Foram amplamente expostos, não só os erros analíticos de Huntington, como o perigo mortífero das suas teses. Apesar da pertinência das críticas, a teoria de Huntington banalizou-se em sectores das elites políticas e intelectuais na busca de um novo paradigma, para sustentar as opções estratégicas no Mundo no pós-Guerra Fria. A guerra do Iraque fez parte da “estratégia civilizadora” dos neoconservadores de democratização pela força. Donald Trump chegou ao poder com o discurso huntingtoniano sobre a identidade americana ameaçada pelos “não-brancos”, nomeadamente os latinos. 

Para Alain Finkielkraut, hoje membro da Academia Francesa, autor de Identidade Triste, não são os latinos a principal ameaça, mas os muçulmanos, como defendeu o filósofo Renaud Camus, autor de A Grande Substituição e apoiante de Le Pen. Para ambos, a identidade francesa e os valores da República estão ameaçados pela “imigração de povoamento”, porque os imigrantes não-europeus, nomeadamente os muçulmanos, são “inassimiláveis”, não descendem dos “autóctones”, ou seja, dos gauleses que Finkielkraut associa “à paixão pelas igrejas românicas” e à “delicadeza do vocabulário” de Montaigne.
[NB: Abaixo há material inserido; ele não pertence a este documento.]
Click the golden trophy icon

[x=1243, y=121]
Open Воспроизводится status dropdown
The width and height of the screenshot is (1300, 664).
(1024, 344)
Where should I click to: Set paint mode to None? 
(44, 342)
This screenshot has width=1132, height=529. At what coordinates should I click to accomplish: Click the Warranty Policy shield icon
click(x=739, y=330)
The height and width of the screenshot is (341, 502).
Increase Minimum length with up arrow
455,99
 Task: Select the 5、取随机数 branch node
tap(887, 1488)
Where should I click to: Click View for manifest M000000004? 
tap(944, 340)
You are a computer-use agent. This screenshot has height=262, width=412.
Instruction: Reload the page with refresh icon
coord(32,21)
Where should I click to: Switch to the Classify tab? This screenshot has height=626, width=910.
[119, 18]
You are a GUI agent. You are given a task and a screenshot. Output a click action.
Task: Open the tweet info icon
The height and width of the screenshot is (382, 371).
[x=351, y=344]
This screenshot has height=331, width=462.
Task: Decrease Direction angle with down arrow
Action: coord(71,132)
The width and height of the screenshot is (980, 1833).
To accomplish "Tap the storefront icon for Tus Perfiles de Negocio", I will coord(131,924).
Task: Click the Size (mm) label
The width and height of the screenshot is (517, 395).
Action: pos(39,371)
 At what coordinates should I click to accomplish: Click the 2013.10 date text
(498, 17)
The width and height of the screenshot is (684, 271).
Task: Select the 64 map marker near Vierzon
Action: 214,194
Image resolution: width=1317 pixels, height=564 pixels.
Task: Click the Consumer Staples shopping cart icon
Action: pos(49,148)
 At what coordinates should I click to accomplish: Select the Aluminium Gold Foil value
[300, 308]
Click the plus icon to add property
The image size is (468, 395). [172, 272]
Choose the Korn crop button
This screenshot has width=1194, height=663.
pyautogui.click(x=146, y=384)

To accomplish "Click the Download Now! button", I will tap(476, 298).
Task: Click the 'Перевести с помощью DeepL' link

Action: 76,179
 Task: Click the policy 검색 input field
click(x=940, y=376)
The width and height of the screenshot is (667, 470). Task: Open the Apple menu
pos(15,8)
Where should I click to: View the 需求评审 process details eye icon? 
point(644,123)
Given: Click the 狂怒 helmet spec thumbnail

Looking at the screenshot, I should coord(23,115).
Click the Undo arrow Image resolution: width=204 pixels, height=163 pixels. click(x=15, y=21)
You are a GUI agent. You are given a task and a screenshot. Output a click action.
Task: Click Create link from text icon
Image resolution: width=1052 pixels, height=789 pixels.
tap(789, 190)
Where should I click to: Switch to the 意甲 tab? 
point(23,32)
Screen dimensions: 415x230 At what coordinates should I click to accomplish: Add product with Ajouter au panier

Argumento absurdo quando pensamos, designadamente, em Amin Maalouf, Marie NDiaye ou em Leila Slimani, todos grandes escritores franceses, prémios Goncourt, descendentes de emigrantes.

Na língua portuguesa, o exemplo mais significativo de um intelectual de prestígio que se colocou ao serviço de um projeto de superioridade civilizacional talvez seja o do sociólogo brasileiro Gilberto Freyre. A sua doutrina do luso-tropicalismo serviu para esconder a brutalidade da opressão racial, nas colónias portuguesas, e para criar o mito de que os portugueses não são racistas. Ainda hoje sofremos as suas consequências.

Em Portugal, talvez por não existir uma larga comunidade muçulmana, os alvos do racismo ocidentalista são os negros e os ciganos. Em todos os casos – latinos nos Estados Unidos, muçulmanos em França ou africanos em Portugal –, o que fazem os racistas é negar a muitos nacionais dos seus países, porque percebidos como bárbaros, a possibilidade de serem plenamente cidadãos. Tentam congelar a cultura nacional, impedindo que enriqueça, como no passado, com o contributo de outras culturas.

Os intelectuais da banalização do racismo dão voz a medos, a preconceitos e à ignorância que já existiam na sociedade. Renegam assim o que deve ser a sua função social, a de colocar a sua inteligência e saber ao serviço da verdade e da análise da complexidade das sociedades. Hoje, quando tantos são vítimas da vaga de populismo racista que atravessa a Europa e Trump lança uma campanha racista para ser reeleito, o que se espera dos intelectuais é que sejam generosos e solidários com os que sofrem. Não que os agridam com a violência da sua linguagem.

Entre nós houve quem tenha declarado não ter sido por acaso que os zulus não tenham escrito Romeu e Julieta, tal como Berlusconi referindo-se aos muçulmanos: “Porque é que ‘nós’ temos Mozart e Michelangelo e eles não?”. Vivi em Joanesburgo durante o Apartheid e não poucas vezes ouvi coisas semelhantes para justificar o regímen.

Aos que olham para os “outros” como bárbaros , é  bom lembrar o que escreveu Claude Levy Strauss, na sua obra Raça e História: “O bárbaro é, em primeiro lugar, o homem que crê na barbárie”.

Combater a banalização do racismo não é apenas defender os direitos humanos dos negros, dos ciganos ou dos muçulmanos. É combater a destruição da democracia pelos nacionalistas identitários, em suma, é defender a nossa liberdade.